Texto para leitura ->
_ _ _

O Comité para a Eliminação da Discriminação contra as Mulheres afirmou ontem que as medidas de austeridade adoptadas por Portugal no âmbito do programa de resgate acordado com as instituições europeias e FMI “têm um efeito negativo e desproporcional sobre as mulheres em muitas áreas da vida”, dizendo-se preocupado pelo facto de o impacto de género de tais medidas não estar ainda suficientemente estudado. Neste contexto, lembrou ao Estado português que “mesmo em tempos de constrangimento fiscal e crise económica, têm de ser feitos esforços especiais para respeitar os direitos humanos das mulheres, sustentar e expandir o investimento social e a protecção social e empregar uma abordagem sensível às questões de género, dando prioridade às mulheres em situação vulnerável.”

Estas conclusões e recomendações foram feitas na sequência da análise do 8.º e 9.º relatórios periódicos de Portugal relativos à aplicação da Convenção sobre a Eliminação de Todas as Formas de Discriminação contra as Mulheres (CEDAW), constando das observações finais do Comité ontem publicadas no documento com a cota CEDAW/C/PRT/CO/8-9.

Nestas observações finais, são identificados aspectos positivos da evolução da situação portuguesa na área do combate à discriminação contra as mulheres, a par de áreas de preocupação, à luz das quais são formuladas recomendações. Espera-se que o Estado português dê seguimento a estas recomendações até à apresentação do 10.º relatório periódico, em Novembro de 2019.

Como aspectos positivos, o Comité destacou a introdução de um quadro legislativo sensível às questões de género com a nova Lei do Asilo para protecção das refugiadas e requerentes de asilo, a inclusão da identidade de género como um dos fundamentos proibidos de discriminação no Código Penal, a adopção da Lei sobre identidade de género em Março de 2011 e as alterações ao Código Civil com vista ao reconhecimento de diferentes formas de relações familiares em Maio de 2010.

_ _ _

Dados ->
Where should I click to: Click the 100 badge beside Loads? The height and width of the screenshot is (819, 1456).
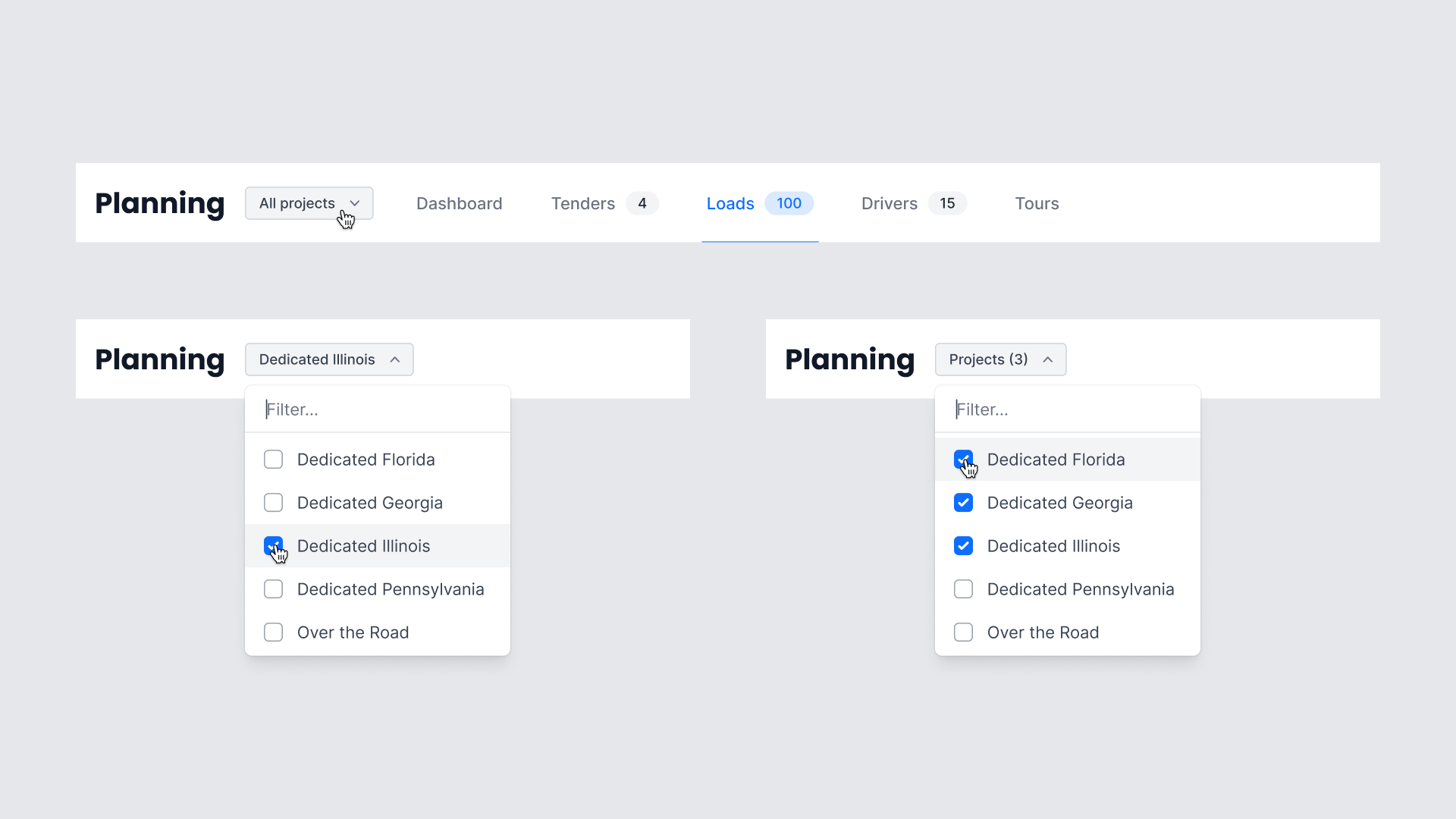point(789,203)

_ _ _

Exercício 1 ->
No texto sobre as observações do Comité da CEDAW a Portugal, até quando se espera que o Estado português dê seguimento às recomendações?
Exercício 2 ->
Traduza para inglês esta frase do texto sobre as observações do Comité da CEDAW a Portugal: "Nestas observações finais, são identificados aspectos positivos da evolução da situação portuguesa na área do combate à discriminação contra as mulheres, a par de áreas de preocupação, à luz das quais são formuladas recomendações."
Exercício 3 ->
Prolongue o texto sobre as observações do Comité da CEDAW a Portugal a partir do ponto em que termina.

Resultado da tarefa 1 ->
Até à apresentação do 10.º relatório periódico, em Novembro de 2019.

Resultado da tarefa 2 ->
These concluding observations identify positive aspects of developments in the Portuguese situation in the area of combating discrimination against women, alongside areas of concern, in light of which recommendations are made.

Resultado da tarefa 3 ->
O Comité considerou igualmente positivas as alterações ao Código do Trabalho sobre protecção da parentalidade e a conciliação da vida laboral e familiar, em Fevereiro de 2009, bem como a adopção da Lei sobre Violência Doméstica, em Setembro do mesmo ano. Congratulou-se ainda com a adopção de novos planos e programas nacionais nas áreas da igualdade de género, cidadania e não discriminação (2014-2017), eliminação da mutilação genital feminina (2014-2017), implementação da resolução 1325 (2000) do Conselho de Segurança, sobre mulheres, paz e segurança (2004 a 2018) e Estratégia nacional para o Povo Cigano (2013-2020). Por último, saudou o facto de Portugal se ter tornado Parte em tratados internacionais de âmbito universal ou regional nas áreas da protecção dos trabalhadores do serviço doméstico (2015), desaparecimentos forçados (2014), combate à violência contra as mulheres e violência doméstica (2013), protecção da maternidade (2012) e direitos das pessoas com deficiência (2009), recomendando que se considere a ratificação do único dos nove tratados fundamentais de direitos humanos de que não somos ainda Parte: a Convenção sobre os Direitos de Todos os Trabalhadores Migrantes e Membros das Suas Famílias.

Considerando a crise económica e medidas de austeridade como parte de um contexto geral que dificulta a aplicação de toda a Convenção, o Comité recomenda que Portugal leve a cabo um estudo abrangente sobre as consequências das medidas de austeridade sobre as mulheres e defina um plano de acção a fim de minimizar as consequências negativas de tais medidas, procurando a assistência e o apoio da União Europeia para a respectiva implementação. Foi igualmente recomendada a introdução de medidas temporárias especiais como forma de dar resposta rápida a este problema, bem como a prestação de apoio e recursos financeiros adequados à Comissão para a Cidadania e Igualdade de Género (CIG) e às ONG que trabalham na área.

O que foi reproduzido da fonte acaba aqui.